The National Institute for Computational Sciences

Running Jobs


Introduction


When you log in, you will be directed to one of the login nodes. The login nodes should only be used for basic tasks such as file editing, code compilation, and job submission. Please do not run production jobs on the login nodes. If you submit a production job on a login node, it will be administratively terminated. Instead, use the ACF’s compute resources for production jobs. In this document, you will learn how to execute, monitor, and modify jobs on ACF resources.

Job Submission


Batch Scripts

Batch scripts are used to submit jobs to the ACF. Batch scripts allow users to run non-interactive batch jobs. These jobs submit a group of commands, run them through the queue, and then output the results for review.

All non-interactive jobs must be submitted to the ACF using job scripts via the qsub command. Batch scripts are shell scripts that contain PBS flags and commands to be interpreted by the shell. The batch script is submitted to the system’s resource manager to be parsed, queued, and executed. At the time of this writing, up to 2500 non-interactive jobs may be submitted by a single user at one time.

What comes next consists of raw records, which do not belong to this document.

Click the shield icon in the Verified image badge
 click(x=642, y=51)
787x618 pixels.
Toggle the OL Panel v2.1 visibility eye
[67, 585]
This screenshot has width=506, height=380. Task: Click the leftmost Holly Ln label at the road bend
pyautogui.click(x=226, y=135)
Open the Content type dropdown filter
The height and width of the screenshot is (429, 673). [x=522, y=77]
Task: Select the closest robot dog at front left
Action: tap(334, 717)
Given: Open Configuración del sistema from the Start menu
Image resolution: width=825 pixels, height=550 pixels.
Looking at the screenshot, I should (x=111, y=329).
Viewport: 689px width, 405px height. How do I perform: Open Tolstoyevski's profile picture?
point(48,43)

To write a batch script, use your preferred text editor, such as vim, nano, or emacs. Once open, insert the following information into the editor. Follow this order as presented. Deviating from this pattern will produce undesirable results.

  1. First, specify the script’s interpreter. If you do not specify the interpreter, the system will use its default shell. At the time of this writing, the default shell on the ACF is bash. The syntax for the line appears in Table 2.1. Any of the interpreters listed in the figure may be used, though only one interpreter may be specified per batch script.

  2. Table 2.1 - Options for the script interpreter
    #!/bin/sh #!/bin/bash
    #!/usr/bin/csh #!/usr/bin/ksh
  3. Second, specify the necessary PBS submission options. Each option must be preceded by #PBS.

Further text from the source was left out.